● Objective A: From the FI3Det summary, write out the passage from "Goal: (a) Define" up to and including "on old classes.".
● Objective B: Rewrite the paragraph beginning "Limitations of Prior Work:" in the FI3Det summary as a short bulleted list that keeps its main points.
● Objective C: Translate this sentence from the FI3Det summary into Spanish: "FI3Det achieves an average improvement of 17.37% in novel class mAP on ScanNet V2 and SUN RGB-D."

● Document passage:
•••••

Few-Shot Incremental 3D Object Detection in Dynamic Indoor Environments¶

Conference: CVPR 2026 arXiv: 2604.07997 Code: https://github.com/zyrant/FI3Det Area: 3D Vision Keywords: Few-shot incremental learning, 3D object detection, vision-language models, multimodal prototypes, indoor scene understanding

TL;DR¶

This paper proposes FI3Det, the first few-shot incremental 3D object detection framework. During the base training stage, a VLM-guided unknown object learning module enables early awareness of potential novel categories. During the incremental stage, a gated multimodal prototype imprinting module fuses 2D semantic and 3D geometric features for novel class detection. FI3Det achieves an average improvement of 17.37% in novel class mAP on ScanNet V2 and SUN RGB-D.

Background & Motivation¶

Background: 3D object detection methods (e.g., VoteNet, TR3D, FCAF3D) have achieved strong performance on fixed category sets, but operate under a static paradigm—assuming all class annotations are available during a single training session. Incremental 3D detection methods (SDCoT, AIC3DOD) can progressively recognize new classes but still require abundant annotations for novel categories.
Limitations of Prior Work: (a) Existing incremental 3D detection methods rely on rich novel-class annotations, which is unrealistic in dynamic indoor embodied environments where new objects appear without immediate large-scale labeling; (b) the 2D domain already has few-shot incremental detection methods (ONCE, Sylph, IL-DETR), yet the 3D domain remains entirely unexplored; (c) data-efficient 3D detection approaches (GFS-VL, MixSup) focus primarily on pseudo-label generation while neglecting feature-level learning.
Key Challenge: Under extremely limited novel-class samples, how can a model learn new categories without forgetting previously learned ones? Complex layouts and diverse object configurations in indoor 3D scenes increase inter-class variation, exacerbating this tension.
Goal: (a) Define and address the new task of few-shot incremental 3D object detection; (b) establish early awareness of novel categories during the base stage; (c) efficiently adapt to new categories during the incremental stage while preserving performance on old classes.

•••••

● Data shown:
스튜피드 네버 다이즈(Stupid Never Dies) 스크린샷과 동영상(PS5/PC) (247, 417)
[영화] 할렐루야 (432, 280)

•••••

● Answer A:
Goal: (a) Define and address the new task of few-shot incremental 3D object detection; (b) establish early awareness of novel categories during the base stage; (c) efficiently adapt to new categories during the incremental stage while preserving performance on old classes.

● Answer B:
- Existing incremental 3D detection methods depend on rich novel-class annotations. This is unrealistic in dynamic indoor embodied environments, where new objects appear without immediate large-scale labeling.
- Few-shot incremental detection methods exist in 2D (ONCE, Sylph, IL-DETR), but the 3D domain is entirely unexplored.
- Data-efficient 3D detection approaches (GFS-VL, MixSup) focus mainly on pseudo-label generation and neglect feature-level learning.

● Answer C: FI3Det logra una mejora promedio del 17,37 % en el mAP de clases nuevas en ScanNet V2 y SUN RGB-D.